I've been in a bible study that involves Genesis. While reading about Abraham bargaining with God for Sodom and Gomorrah, I was struck by how CHEAP God regarded the wicked when they are set against the righteous. Abraham started off with 50, and "jewed" God "down" to 10: during the negotiation, the value of the wicked declined to "20 cents on the dollar". In what followed, the angelic judges couldn't do a thing until righteous Lot left, which meant that Abraham could have gone down to 1, representing a decline to "2 cents on the dollar." In a sense, the wicked are not worth a plugged nickel: they're worth LESS than a plugged nickel.

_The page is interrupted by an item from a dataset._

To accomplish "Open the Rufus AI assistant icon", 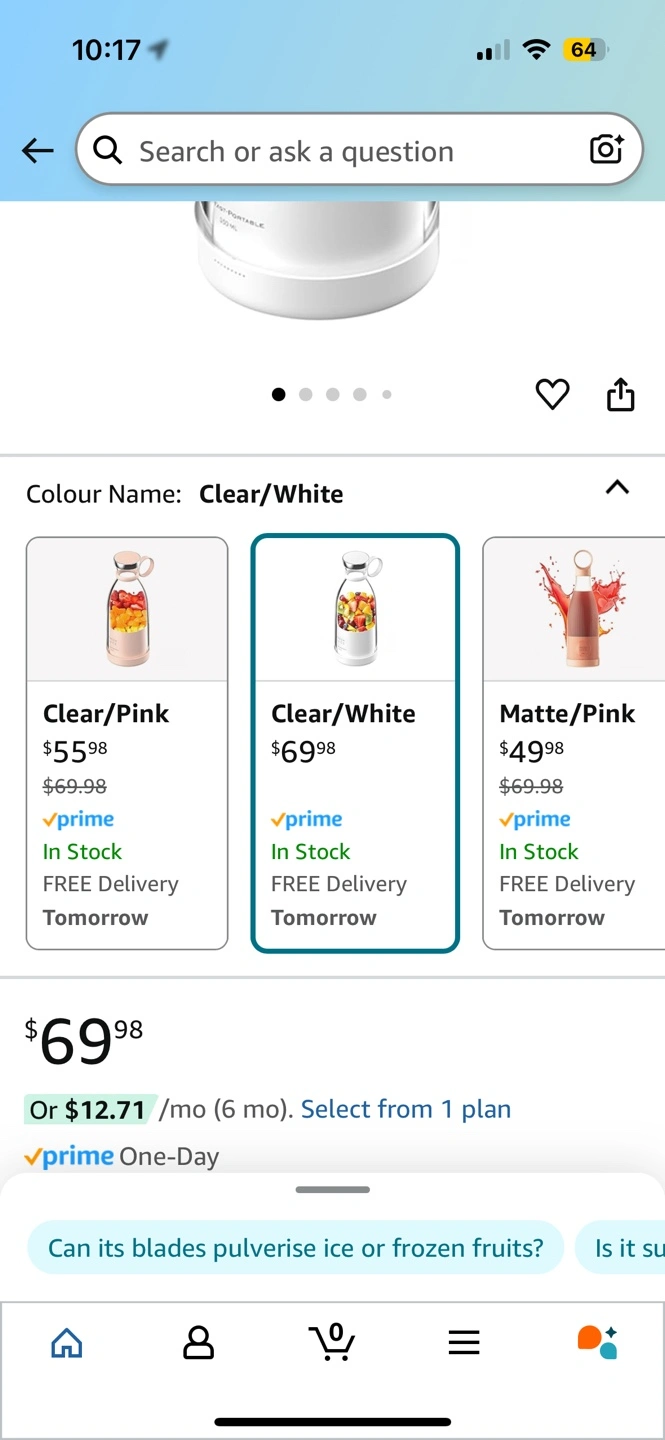I will (x=597, y=1342).
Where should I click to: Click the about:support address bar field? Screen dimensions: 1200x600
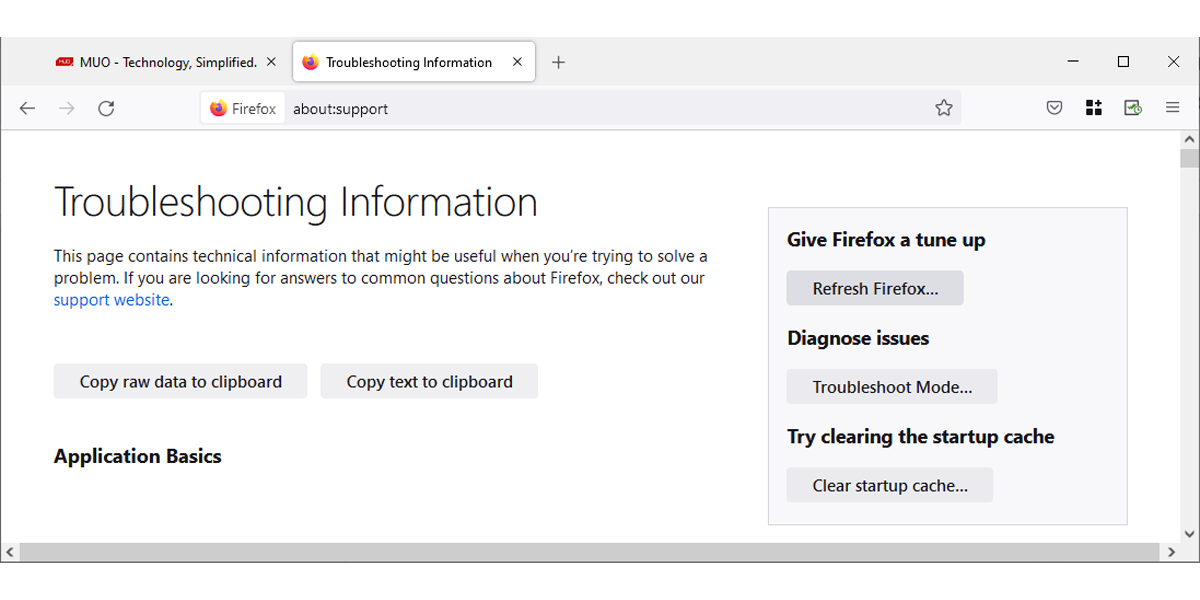(600, 109)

Yes, yes, I am quite aware that the wicked are a big source of good people, but their value accrues AFTER repentance: Gold is currently over $700 an ounce, but only an idiot, or a charlatan, would demand that we buy Gold ORE at $700 an ounce.
Posted by: Ptah   2007-10-02 07:25  

#2  "This is a hellhole beyond your wildest dreams,"

I see the first reviews of "Rambo 4" are in.
Posted by: Steve   2007-10-02 07:18  

#1  This begs for another movie on a Joseph Conrad story - we had 'Heart of Darkness' in 'Apocalypse Now'; maybe somebody can do 'Lord Jim' right.